**Stated exercise**. Continue the article below on signs that banking turmoil is reaching the U.S. economy, starting right after its final sentence.

**Excerpt to read**.
+ + +
Where to look for signs financial turmoil is hitting the U.S. economy
The key to if — or when — the U.S. economy falls into recession will depend on how the latest turmoil in the banking sector spills over to Main Street.
Less lending and tighter loan standards would make it tougher for people to buy cars and homes, and harder for businesses to expand and invest. Elevated concerns about the banking system and heightened odds of a recession also risk turning households more cautious about spending and businesses wary of beefing up payrolls or pursuing capital investments.
The economy was already showing some cracks from the Federal Reserve’s steep interest rate hikes to stave off inflation. Two high-profile U.S. bank failures followed by a crisis of confidence in Credit Suisse Group spooked investors on concerns about the stability of the financial sector.
With conditions changing by the hour, traditional economic data points — typically released monthly or quarterly with a lag — prove less helpful.
Following are some places to look to gauge the economic fallout from the tumult in the banking sector. It should be noted, though, that some of these indicators have already retreated in recent months, which will make deciphering their significance even more challenging:
Financial turmoil has some people wondering if a systemic problem is putting all banks in peril, as in the Great Recession. Experts say that isn’t the case.
Each Friday around 4:15 p.m. in Washington the Fed releases a slew of information on assets and liabilities at the nation’s commercial banks. Statistics on consumer, real estate and commercial loans are all included, as well as broken out into broader categories based on bank size.
The report, known as the H.8, will be closely watched by economists and investors for insight into lending patterns and deposits at both regional banks and the nation’s biggest banks.
The Senior Loan Officer Opinion Survey on Bank Lending Practices is a quarterly survey of up to 80 large domestic banks and 24 U.S. branches of foreign banks that also offers insight into lending standards as well as demand for and loans to businesses and households.
While not a high-frequency measure, the next report will be released in April — an opportune insight in the wake of the turbulence seen in March. Indications of a tightening of bank lending standards may raise concerns about the economy’s prospects.
Consumer confidence is fickle and fragile, and while certainly not perfect, it can at times help signal changes in personal spending.
To fight inflation\, the Fed has historically raised interest rates. But in times of uncertainty, rate hikes could cause an overcorrection — and a recession.
+ + +
**Source excerpt**.
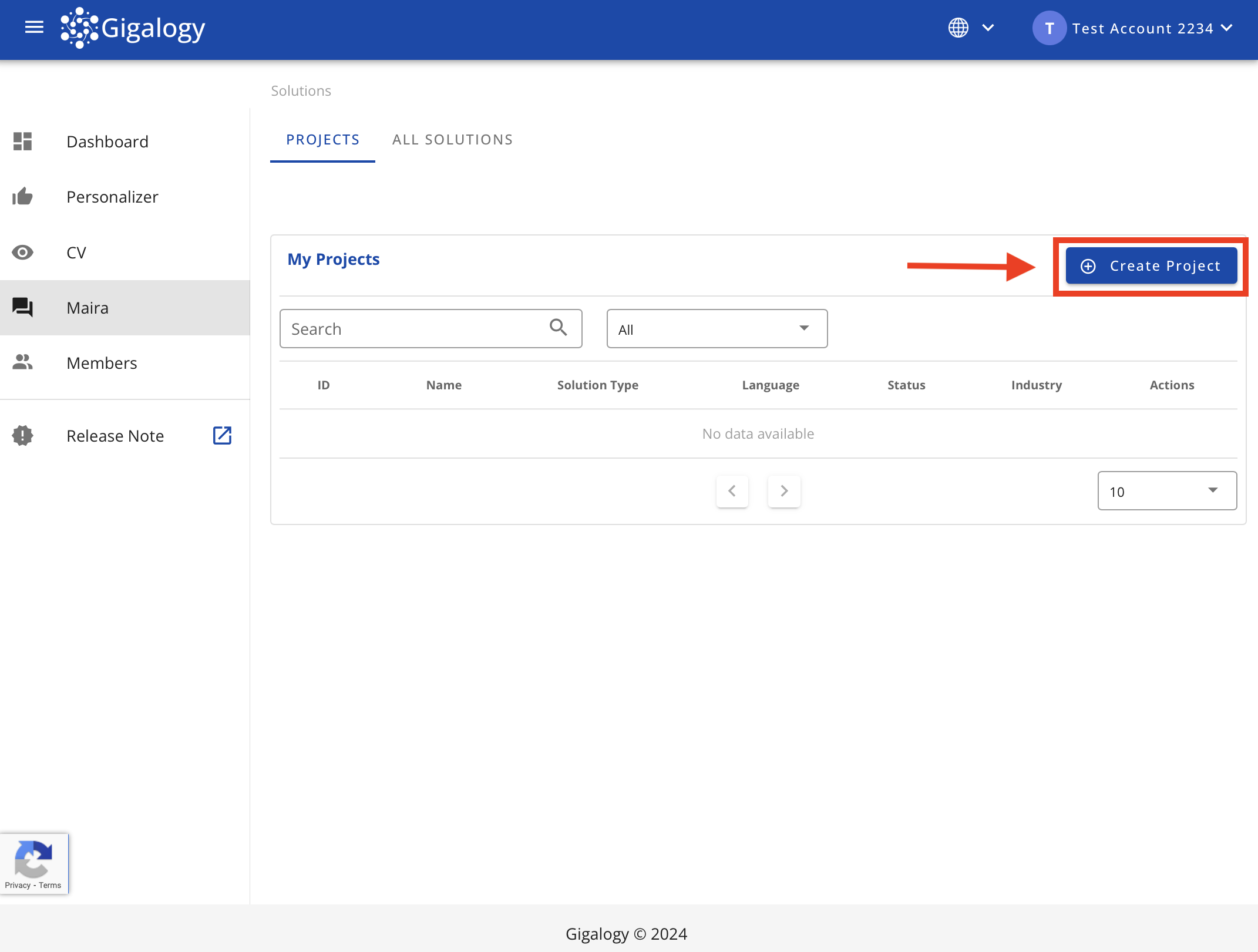Switch to the ALL SOLUTIONS tab

pyautogui.click(x=452, y=139)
+ + +
**Reply**.
Early indications are that the upheaval in the banking sector is having an effect. A measure by Penta and CivicScience showed confidence in the U.S. economy fell by the most since June in the two weeks that ended March 14.
The University of Michigan’s March survey of consumers, released Friday, was conducted Feb. 22-March 15. About 85% of the interviews were completed prior to the failure of Silicon Valley Bank, according to the report. The data indicated little impact on confidence, but the final index, out March 31, may offer a fuller picture of consumers’ initial reaction to the bank failures. The data are released twice a month.
The Conference Board has a similar measure, which is due on March 28.
Credit Card Spending
A key way to assess whether Americans are pulling back on spending is through credit card data.
The Bureau of Economic Analysis estimates spending on a variety of services and merchandise using daily payment card data. Unlike personal spending data that are released monthly and with a significant lag, BEA data generally are updated weekly.
Several private sources also regularly provide insights into consumer spending patterns, including Bank of America and Visa.
The Census Bureau’s Business Trends and Outlook Survey offers one way to get timely insight into firms across the economy. The survey is sent out to roughly 200,000 businesses every two weeks and includes figures on performance, revenue, employees and hours worked. The next release will include the two weeks ending March 26.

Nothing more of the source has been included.